Bollywood Hungama gave 3.5/5 stars and wrote, "Fateh is a slick action entertainer that exposes the horrors of loan apps, a burning issue in the country right now. Sonu Sood is impressive as an actor and also as director in this film that has the potential to surprise though the opening will be impacted due to limited buzz."
Trisha Bhattacharya of India Today gave 2.5/5 stars and wrote, "For fans of Sonu Sood or those looking for a light masala entertainer with a socially relevant theme, Fateh might be worth a watch. However, it’s not a film that will linger in your mind long after the credits roll." Tanmayi Savadi of Times Now gave 2.5/5 stars and wrote, "Fateh offers nothing new in terms of the plot. The saving graces are the actors who put their heart and soul into making it a bearable affair. If you are a fan of Sonu Sood, Fateh could make for a decent watch. Otherwise, it suffers from unexciting treatment even when style and action are in abundance."

Devesh Sharma of Filmfare gave 2.5/5 stars and wrote, "the film boasts of several slick action scenes but lacks an even pace." Jagadish Angadi of Deccan Herald gave 2.5/5 stars and praised Sood's performance in the action sequences but criticized its excessive violence and lack of originality in plot and screenplay. Saibal Chatterjee of NDTV gave 2.5/5 stars and wrote, "Fateh is marked by dizzying momentum if not sustained clarity. Sonu Sood delivers a no-frills lead performance that is perfectly in sync with the spirit and substance of the film."

Mayur Sanap of Rediff gave 2/5 stars and wrote, "Dark, disturbing, and full of gore; Fateh is gung-ho in its efforts to make this stylised action yarn as brutal as possible." Shubhra Gupta of The Indian Express gave 2/5 stars and wrote, "Your tipping point depends upon how much sickening, relentless violence you can handle: clearly, the action choreographers have had a lot of fun, and you go along up until a point. After that, it all becomes an empty, exhausting blur." Shubham Kulkarni of OTTplay gave 2/5 stars and wrote, "Fateh has very little to offer for redemption in a runtime that is crisp but filled with a lot of things that aspire to be John Wick-styled drama but can only manage a weak replica of Animal, which is such a sad trajectory for any film."

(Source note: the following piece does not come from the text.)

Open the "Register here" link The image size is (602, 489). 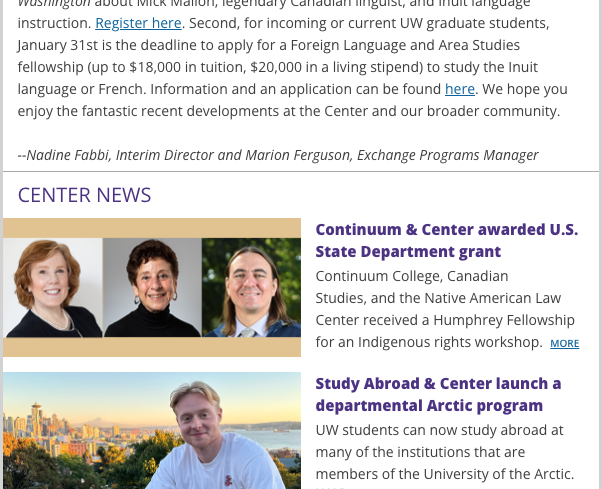[138, 23]
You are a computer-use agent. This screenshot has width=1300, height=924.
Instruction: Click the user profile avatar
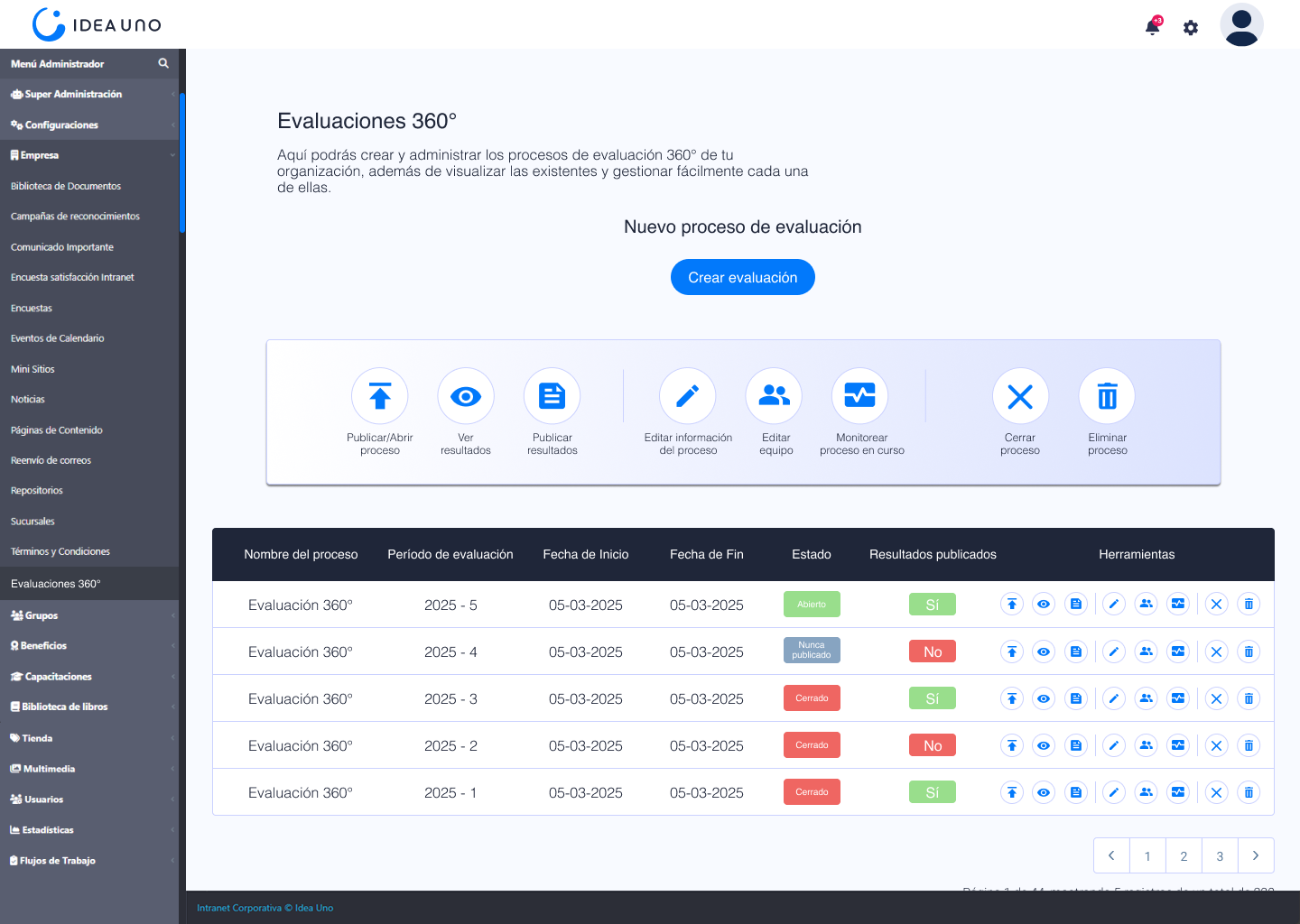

Anuj Kumar of The Hindu wrote "Bollywood begins 2025 with a bloody nose as Sonu Sood goes hammer and tongs to create a space for himself on the high table." Rishabh Suri of Hindustan Times wrote "While Fateh does not go out of its way to subvert the action genre, the film’s international treatment — especially in the action sequences — is definitely bound to impress people." Rahul Desai of The Hollywood Reporter India wrote, "Sonu Sood's directorial debut is dotted with inspired action sequences and clumsy writing."

===Box office===
According to Bollywood Hungama, Fateh concluded its theatrical run with a worldwide gross of ₹18.50 crore. While ABP News and ET Now reported that the collection was ₹30.70 crore.